The Covid dilemma: Are international students planning on coming back to London?
Earlier this year, many international students flew back to their home countries after the outbreak of the coronavirus pandemic. With the new academic year around the corner, international students are faced with a tough decision: return to London for the first semester or continue studies remotely.
For international students, time zones is an important factor in deciding on whether or not to come back to London.
Mia Lewis, a Japanese-British student at King’s College London, has told London Student: “Since I will be entering my final year, being in the same time zone as my classes, professors and university supervisor is a priority for me. Even with online classes, the simple fact of being in London is important for me to perform my best academically.”
Krisha Thandu, an international student from Dubai pursuing her industrial placement in London, was worried about potential travel restrictions later on in the year that could impact her placement offer.
“Given how indefinite the coronavirus situation is, I feel like I will never know for sure when to travel to London. It’s really difficult to travel now as an international student because you have to guess when things will get back to normal,” she explained.
In the end, Krisha wants to come back to London to make the most of her placement year: “Working in London while self-isolating is similar to working at home here in Dubai. It’s literally just a matter of what place you prefer and what’s better for you financially.”
However, the fear of a second wave has halted some students’ plans. Anna Huang, an American student studying at King’s, says, “I am most likely going to be taking my modules online at home. [This] is because it is still uncertain whether there will be a second or third wave which could send everyone home again.”
Although most London universities have made the decision to open their campuses in September, international students are still concerned that online modules and limited extracurricular activities are worth the sheer sum they pay in annual tuition fees.
Divya Manocha, an Indian student in her second year at University College London, says that she has dabbled with the idea of taking a gap year: “The decision of whether or not to return to London for my second year of study was a difficult one.
“A couple of weeks ago, I had my mind set on interrupting my studies and taking a year off to complete some internships and gain work experience. Paying all of my tuition fees for an online experience just didn’t seem worth it.”
Divya has since changed her mind and now plans on studying remotely from her home.

Stored items:
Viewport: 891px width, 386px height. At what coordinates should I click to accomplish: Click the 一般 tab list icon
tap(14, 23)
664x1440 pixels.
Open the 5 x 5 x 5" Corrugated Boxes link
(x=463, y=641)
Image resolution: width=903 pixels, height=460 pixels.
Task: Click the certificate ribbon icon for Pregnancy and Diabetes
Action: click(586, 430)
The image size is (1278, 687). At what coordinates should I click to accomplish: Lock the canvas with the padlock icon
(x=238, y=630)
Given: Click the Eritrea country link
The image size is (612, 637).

_Activity A_
Do these statements agree with the article on international students returning to London? Answer yes or no for each, quoting the deciding words. (i) Mia Lewis studies at King's College London. (ii) Krisha Thandu is doing her industrial placement in Dubai. (iii) Divya Manocha ultimately decided to take a gap year.
_Activity B_
In the article on international students returning to London, how does Anna Huang say she is most likely going to take her modules?
_Activity C_
What might come next in the article on international students returning to London? Write it, starting after the final sentence.

_Answer box A_
(i) Yes: "Mia Lewis, a Japanese-British student at King’s College London"
(ii) No: "an international student from Dubai pursuing her industrial placement in London"
(iii) No: "Divya has since changed her mind and now plans on studying remotely from her home."

_Answer box B_
She is most likely going to take her modules online at home.

_Answer box C_
“Talking to my personal tutor, he advised not to interrupt a year of studies unless there had been a sudden emergency or caring responsibility. The decision-making process for interrupting/deferring was gruelling, but I believe I’ve made the right choice [to study remotely].”
Saving on rent and staying back with loved ones were also major factors in Divya’s decision to study from home.
In fact, saving on accommodation costs has swayed many international students from coming back to London. An international student from LSE, who wants to remain anonymous, says that paying rent in London “just does not seem like an option for me, especially since all of my modules have shifted online. The pandemic has taken a toll on my financial situation and I really don’t see myself spending any more money than I have to.”
But for some students, making most of what is left of their university years is important. An anonymous student from India studying at City University told LS, “This will be my last year in London. I plan on going back to India after my education and I really want to make the most of the time I have left with my university friends.”
A recent UCL law graduate, Miyen Ho, is also looking forward to coming back to London.
“While I’m still undecided on whether I will be pursuing an LLM or an LPC, I’m definitely planning on coming back to London. While I’ve enjoyed being at home with my family in Canada, I’ve found that I am much more productive in London, even if I end up having to study or work from home.”
Given the precarious nature of the pandemic and universities’ plans to transfer most modules online, international students are in a tough spot at the moment. The ultimate decision depends on each students’ financial needs and their confidence in the British government’s ability to contain the virus.